What I liked about the book was the sheer breadth and length and width and height of the numerous suggestions. Not into reciting the entire Daily Office--that's okay, start with something less and work your way up. Don't have much time--recite the Angelus or the Regina Coeli. The book is truly Catholic in its embrace of traditions.

Let's face it, being Catholic there are going to be suggestions that you won't like. It's not your style, not your way, doesn't sound right for you, supports causes you don't care for. All of these are legitimate reasons to reject one or more ideas. But the advantage of such a book is that if you don't like the suggestion in paragraph one, there are usually five or six other suggestions that you could take up. And I don't think Gould's point is that we should stuff ourselves with externals. Rather, I think she celebrates the Catholic faith embracing all traditions and encouraging Catholics of whatever stripe to take up and celebrate tradition.

The book has several major sections--starting by celebrating the liturgical seasons, Gould moves on to daily devotions and honoring the sacraments.

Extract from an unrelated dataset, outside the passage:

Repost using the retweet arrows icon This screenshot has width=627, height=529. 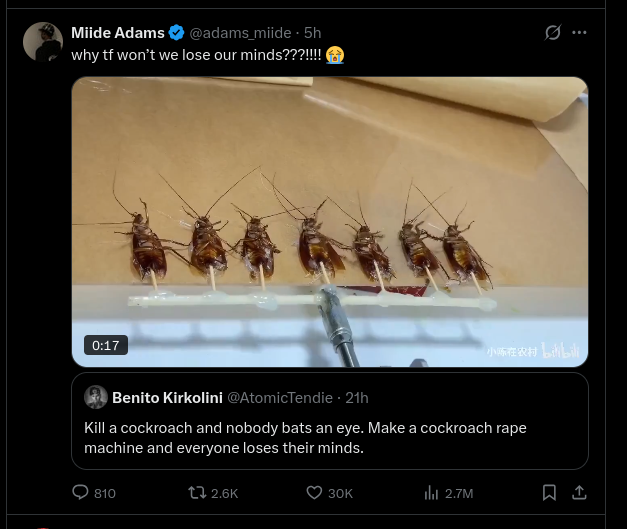tap(198, 492)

Her suggestions ring true and right for family celebrations. She suggests praying the Rosary at home with faithful friends. At one point she lists ideas for starting family devotions:

-Lighting a candle and praying for others (intercessions).
-Reading the Psalms, readings, and Gospel du jour.
-Learning more about the saint du jour.
-Praying the Lord's Prayer.
-Praying the Profession of Faith.
-Praying the Rosary (see Appendix B).

These are all simple and straightforward suggestions for families that have "lost" their traditions and don't know how to pick them up again, or for families, like my own, that never had any Catholic traditions and wonder how to go about making a more Catholic household.

What is so wonderful about the work is that Gould never seems partisan or heterodox. Everything she suggests increases reverence for the Church, the Sacraments, the rich traditions of Catholics the world over, and God himself.

And throughout there is a sense of warmth, humor, and sheer down-deep humanity that makes the book an engaging delight.

Whoever is still ambulatory after lighting candles, eating prodigious amounts of fish, and reading from Luke gets to put baby Jesus in his Nativity scene crib. If you have kids, you have a couple of options. You can foster their sense of mystery by doing this while they sleep, so they wake up to baby Jesus. Or you can foster their sense of belonging to the Body of Christ by allowing them to tuck baby Jesus into his manger. (Don't forget the crib atop your Jesse Tree!).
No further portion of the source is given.